As an example, I use it to develop NodeJS applications, deploy .NET Core to Linux, ssh into remote machines, and more. If you’ve been avoiding Windows machines because Apple devices have native Unix tools from their command line, you should give Windows another look.

Installing WSL

Start -> Add Features -> Turn Windows Features On or Off -> Windows Subsystem For Linux.

The thing you’re looking for looks like this:

turn on or off

After the install process finishes, you need to find a Linux distribution you’d like to use. You can find any number of them in the Windows Store:

get Linux

At the moment the packaged distributions available are Kali Linux for all you pen-testers out there, SUSE, openSUSE, Standard Debian, and Ubuntu.
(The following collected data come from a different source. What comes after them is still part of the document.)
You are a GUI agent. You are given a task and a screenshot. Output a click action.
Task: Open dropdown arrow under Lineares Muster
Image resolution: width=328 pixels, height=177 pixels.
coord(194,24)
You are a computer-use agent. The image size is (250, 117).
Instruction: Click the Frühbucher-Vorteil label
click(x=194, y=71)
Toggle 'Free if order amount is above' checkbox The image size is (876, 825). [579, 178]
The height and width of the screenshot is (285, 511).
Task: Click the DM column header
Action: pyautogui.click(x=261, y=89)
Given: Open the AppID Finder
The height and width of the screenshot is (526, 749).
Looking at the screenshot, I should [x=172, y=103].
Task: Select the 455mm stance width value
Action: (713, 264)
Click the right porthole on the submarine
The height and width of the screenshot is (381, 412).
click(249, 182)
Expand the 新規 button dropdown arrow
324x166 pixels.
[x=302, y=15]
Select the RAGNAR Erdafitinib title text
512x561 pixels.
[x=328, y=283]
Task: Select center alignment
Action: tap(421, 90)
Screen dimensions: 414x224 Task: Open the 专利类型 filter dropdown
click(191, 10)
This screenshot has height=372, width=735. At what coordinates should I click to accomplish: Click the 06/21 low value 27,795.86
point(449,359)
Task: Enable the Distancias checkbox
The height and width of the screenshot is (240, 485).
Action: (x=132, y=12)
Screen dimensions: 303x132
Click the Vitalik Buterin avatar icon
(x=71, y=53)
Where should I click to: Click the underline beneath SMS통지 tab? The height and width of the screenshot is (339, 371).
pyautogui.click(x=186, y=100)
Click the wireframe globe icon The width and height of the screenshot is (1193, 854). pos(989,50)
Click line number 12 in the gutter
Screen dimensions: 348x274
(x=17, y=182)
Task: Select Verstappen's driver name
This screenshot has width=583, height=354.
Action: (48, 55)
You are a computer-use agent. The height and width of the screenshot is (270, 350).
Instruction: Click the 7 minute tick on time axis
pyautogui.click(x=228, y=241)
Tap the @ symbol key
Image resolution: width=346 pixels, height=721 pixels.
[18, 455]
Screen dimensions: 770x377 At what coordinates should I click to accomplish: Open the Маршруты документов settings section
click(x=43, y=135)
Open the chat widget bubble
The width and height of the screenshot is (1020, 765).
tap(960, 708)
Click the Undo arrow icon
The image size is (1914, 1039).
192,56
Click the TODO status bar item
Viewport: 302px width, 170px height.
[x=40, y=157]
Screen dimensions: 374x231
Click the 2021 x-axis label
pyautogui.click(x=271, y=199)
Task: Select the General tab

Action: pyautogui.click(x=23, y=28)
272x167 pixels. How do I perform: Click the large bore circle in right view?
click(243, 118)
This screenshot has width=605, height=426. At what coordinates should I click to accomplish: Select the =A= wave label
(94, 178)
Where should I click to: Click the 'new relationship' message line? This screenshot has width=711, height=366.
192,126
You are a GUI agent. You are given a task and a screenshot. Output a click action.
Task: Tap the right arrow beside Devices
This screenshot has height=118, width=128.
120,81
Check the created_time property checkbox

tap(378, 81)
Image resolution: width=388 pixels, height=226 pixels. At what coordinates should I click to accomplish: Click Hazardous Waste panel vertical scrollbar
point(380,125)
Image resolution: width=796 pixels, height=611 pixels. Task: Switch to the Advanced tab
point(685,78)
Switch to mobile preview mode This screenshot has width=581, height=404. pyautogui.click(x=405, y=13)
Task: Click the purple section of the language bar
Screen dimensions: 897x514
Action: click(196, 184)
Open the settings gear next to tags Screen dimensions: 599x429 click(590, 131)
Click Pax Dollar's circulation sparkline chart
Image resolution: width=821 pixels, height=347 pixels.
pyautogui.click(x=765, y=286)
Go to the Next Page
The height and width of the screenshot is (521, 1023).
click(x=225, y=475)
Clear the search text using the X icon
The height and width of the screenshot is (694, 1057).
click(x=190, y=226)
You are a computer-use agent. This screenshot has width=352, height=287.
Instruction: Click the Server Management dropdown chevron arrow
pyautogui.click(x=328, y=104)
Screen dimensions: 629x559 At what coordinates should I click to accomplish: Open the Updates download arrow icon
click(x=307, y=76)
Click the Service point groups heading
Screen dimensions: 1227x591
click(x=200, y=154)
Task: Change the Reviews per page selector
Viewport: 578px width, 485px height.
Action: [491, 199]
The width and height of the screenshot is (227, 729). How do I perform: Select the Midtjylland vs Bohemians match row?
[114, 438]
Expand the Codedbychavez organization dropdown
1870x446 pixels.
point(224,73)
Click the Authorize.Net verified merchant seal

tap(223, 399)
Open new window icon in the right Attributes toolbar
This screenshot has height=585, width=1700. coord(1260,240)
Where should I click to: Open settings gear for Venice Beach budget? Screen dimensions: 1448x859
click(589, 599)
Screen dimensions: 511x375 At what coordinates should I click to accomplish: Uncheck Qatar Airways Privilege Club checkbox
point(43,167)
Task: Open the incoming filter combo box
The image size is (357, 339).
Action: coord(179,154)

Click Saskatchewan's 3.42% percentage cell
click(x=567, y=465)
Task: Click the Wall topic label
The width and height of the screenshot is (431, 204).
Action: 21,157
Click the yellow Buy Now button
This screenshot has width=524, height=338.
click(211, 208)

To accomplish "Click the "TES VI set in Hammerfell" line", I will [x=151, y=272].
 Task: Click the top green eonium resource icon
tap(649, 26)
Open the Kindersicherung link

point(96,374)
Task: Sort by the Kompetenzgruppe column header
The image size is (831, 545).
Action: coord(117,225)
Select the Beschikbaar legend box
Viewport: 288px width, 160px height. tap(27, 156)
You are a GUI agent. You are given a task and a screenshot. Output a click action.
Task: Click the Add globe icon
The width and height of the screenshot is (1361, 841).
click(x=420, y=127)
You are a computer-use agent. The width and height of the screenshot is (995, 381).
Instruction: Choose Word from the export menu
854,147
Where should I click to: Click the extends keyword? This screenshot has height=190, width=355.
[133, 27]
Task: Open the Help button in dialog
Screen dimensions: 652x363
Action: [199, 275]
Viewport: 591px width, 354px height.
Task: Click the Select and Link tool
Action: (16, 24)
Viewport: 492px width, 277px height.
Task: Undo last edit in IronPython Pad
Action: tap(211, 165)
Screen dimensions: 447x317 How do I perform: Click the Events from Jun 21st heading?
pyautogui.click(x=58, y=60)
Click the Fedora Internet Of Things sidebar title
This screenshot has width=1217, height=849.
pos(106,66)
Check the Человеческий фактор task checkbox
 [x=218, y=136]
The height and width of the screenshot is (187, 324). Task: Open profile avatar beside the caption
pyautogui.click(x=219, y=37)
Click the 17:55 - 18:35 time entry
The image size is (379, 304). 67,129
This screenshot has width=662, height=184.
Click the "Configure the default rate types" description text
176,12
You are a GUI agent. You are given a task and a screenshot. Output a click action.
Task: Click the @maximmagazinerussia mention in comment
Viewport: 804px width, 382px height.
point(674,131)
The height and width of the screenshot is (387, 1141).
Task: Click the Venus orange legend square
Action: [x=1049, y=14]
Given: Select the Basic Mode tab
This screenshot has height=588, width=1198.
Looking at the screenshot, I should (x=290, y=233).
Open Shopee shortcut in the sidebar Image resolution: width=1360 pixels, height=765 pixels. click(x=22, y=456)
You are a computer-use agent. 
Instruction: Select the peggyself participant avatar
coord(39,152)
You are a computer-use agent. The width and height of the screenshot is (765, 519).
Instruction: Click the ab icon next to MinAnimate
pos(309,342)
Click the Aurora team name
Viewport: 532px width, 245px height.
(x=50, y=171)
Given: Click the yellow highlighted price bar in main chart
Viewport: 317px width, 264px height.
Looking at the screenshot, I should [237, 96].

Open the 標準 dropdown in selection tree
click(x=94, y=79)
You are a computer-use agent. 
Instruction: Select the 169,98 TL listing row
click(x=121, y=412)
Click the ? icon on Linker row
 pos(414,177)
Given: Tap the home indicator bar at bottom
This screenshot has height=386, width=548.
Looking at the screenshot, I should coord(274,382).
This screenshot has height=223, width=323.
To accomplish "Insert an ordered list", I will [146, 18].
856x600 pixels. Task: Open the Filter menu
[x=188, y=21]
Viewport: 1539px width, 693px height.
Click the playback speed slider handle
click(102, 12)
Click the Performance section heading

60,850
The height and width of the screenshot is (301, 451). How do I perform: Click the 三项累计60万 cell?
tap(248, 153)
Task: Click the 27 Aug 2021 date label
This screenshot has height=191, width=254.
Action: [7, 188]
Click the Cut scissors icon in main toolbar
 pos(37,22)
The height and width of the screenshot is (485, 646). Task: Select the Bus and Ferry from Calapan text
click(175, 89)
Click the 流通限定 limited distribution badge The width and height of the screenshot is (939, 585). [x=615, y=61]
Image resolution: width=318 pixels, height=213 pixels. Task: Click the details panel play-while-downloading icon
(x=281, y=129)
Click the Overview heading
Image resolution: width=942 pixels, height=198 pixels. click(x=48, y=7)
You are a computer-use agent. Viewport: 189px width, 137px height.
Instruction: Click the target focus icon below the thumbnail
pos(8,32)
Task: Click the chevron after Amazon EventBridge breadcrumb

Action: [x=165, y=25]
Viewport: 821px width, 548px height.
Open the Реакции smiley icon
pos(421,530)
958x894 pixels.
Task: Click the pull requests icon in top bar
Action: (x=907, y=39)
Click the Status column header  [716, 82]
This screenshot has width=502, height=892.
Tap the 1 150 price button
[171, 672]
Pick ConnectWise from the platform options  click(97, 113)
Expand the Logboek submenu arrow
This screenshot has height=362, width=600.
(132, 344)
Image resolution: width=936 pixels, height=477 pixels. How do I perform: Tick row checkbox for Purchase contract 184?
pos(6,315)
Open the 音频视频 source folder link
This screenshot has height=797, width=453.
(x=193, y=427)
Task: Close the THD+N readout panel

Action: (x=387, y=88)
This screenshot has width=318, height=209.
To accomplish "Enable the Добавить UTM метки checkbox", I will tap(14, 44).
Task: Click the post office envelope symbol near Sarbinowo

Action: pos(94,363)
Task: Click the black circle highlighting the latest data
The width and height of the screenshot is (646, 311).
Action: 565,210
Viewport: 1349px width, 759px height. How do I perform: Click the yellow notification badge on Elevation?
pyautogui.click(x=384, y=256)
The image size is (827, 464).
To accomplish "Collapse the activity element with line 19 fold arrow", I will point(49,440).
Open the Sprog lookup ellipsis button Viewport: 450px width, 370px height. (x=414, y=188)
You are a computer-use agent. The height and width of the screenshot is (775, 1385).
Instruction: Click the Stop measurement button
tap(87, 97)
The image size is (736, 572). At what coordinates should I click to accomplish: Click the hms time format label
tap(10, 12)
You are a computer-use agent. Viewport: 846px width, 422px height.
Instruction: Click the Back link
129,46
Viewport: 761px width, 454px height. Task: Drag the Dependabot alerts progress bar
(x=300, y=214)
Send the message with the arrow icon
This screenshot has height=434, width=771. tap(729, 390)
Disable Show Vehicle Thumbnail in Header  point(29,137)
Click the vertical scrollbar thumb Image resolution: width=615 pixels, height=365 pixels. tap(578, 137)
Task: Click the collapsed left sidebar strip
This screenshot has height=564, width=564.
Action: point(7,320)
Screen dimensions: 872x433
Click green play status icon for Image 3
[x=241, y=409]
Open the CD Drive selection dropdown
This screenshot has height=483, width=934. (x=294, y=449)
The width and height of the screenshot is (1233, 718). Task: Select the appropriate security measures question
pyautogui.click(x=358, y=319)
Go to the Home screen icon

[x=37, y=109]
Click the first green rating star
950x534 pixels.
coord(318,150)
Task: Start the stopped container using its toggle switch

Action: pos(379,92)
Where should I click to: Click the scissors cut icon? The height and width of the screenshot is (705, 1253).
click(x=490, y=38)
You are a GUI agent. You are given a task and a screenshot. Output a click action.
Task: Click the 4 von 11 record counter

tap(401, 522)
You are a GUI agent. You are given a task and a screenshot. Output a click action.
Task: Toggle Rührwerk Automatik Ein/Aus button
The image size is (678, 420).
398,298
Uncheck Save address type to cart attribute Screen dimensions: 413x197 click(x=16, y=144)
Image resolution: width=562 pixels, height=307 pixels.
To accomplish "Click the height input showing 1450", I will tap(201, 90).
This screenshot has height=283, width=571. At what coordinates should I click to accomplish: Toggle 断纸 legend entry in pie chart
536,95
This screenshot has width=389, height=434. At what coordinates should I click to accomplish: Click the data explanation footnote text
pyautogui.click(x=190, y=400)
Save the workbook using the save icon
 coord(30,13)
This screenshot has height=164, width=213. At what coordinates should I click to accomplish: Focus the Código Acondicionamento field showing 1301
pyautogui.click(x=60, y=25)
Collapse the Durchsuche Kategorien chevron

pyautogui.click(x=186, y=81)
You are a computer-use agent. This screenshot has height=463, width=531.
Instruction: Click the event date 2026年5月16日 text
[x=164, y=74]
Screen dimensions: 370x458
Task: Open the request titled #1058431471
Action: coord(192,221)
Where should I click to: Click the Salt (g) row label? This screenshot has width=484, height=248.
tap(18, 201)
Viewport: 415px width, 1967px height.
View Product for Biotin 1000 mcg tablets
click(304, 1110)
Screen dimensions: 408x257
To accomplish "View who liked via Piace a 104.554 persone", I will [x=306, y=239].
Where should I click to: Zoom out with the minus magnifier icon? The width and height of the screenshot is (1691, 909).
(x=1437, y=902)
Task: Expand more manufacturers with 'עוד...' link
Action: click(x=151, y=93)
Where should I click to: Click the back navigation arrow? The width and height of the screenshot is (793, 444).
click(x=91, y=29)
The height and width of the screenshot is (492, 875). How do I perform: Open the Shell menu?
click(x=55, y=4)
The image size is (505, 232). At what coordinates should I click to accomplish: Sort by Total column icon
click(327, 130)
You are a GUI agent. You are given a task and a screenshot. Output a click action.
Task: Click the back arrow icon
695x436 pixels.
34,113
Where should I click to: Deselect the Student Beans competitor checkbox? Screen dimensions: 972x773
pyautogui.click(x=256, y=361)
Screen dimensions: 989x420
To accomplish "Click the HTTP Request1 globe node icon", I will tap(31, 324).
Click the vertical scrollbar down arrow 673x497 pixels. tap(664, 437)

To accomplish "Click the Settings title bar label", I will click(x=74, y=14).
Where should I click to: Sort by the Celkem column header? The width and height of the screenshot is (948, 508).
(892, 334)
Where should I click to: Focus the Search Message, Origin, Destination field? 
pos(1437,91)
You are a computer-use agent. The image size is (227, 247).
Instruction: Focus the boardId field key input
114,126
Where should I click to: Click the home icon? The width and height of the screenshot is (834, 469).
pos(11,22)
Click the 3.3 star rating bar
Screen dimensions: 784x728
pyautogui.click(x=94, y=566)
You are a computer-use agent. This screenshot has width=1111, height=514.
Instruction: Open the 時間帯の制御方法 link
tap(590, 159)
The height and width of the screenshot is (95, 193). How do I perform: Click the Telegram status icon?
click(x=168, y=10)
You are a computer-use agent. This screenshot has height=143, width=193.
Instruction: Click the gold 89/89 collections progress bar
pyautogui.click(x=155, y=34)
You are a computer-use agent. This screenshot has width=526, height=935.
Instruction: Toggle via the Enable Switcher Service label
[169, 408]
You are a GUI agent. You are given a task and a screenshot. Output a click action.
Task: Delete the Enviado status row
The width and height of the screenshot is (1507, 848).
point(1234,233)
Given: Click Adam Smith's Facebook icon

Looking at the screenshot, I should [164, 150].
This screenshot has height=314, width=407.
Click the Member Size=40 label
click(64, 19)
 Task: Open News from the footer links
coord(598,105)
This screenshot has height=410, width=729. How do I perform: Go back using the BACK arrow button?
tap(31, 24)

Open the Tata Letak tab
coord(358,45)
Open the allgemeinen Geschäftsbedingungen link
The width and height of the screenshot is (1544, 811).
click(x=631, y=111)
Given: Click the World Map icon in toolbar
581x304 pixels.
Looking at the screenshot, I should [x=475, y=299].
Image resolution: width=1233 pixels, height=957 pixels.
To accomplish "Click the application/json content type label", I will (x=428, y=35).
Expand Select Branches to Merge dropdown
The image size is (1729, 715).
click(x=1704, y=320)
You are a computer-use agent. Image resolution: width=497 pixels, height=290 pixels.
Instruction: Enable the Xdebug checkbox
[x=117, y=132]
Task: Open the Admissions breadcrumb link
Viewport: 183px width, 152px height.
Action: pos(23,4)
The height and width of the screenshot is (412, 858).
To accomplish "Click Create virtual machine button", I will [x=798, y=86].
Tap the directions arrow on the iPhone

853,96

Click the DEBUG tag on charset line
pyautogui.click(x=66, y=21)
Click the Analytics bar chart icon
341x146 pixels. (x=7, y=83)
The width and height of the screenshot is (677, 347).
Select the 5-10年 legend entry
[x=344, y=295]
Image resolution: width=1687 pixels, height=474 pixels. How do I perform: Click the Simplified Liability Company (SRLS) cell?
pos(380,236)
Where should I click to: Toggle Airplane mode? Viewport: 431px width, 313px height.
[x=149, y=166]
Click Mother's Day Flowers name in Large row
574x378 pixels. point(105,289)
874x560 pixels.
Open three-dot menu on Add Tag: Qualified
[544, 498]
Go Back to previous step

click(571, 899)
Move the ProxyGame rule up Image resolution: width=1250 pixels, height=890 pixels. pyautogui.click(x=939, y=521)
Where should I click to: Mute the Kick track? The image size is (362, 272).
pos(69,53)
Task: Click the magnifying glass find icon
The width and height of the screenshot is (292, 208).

If this list isn’t enough for you, the system supports building and supplying your own. If you want to run Arch Linux, go for it.

You can find more about building your own distro on the Microsoft docs page over here.

Caution

The Windows devs make a big fuss of this point but’s worth repeating here too.

Don’t ever try to access your Linux filesystem from Windows. You will trash the whole thing and be forced to re-install.

But you are encouraged to do the reverse - access Windows from Linux to your hearts content. This opens up a pretty incredible development workflow where you can use the wonderfully polished world of desktop Windows with the powerful development and deploy tools of Linux.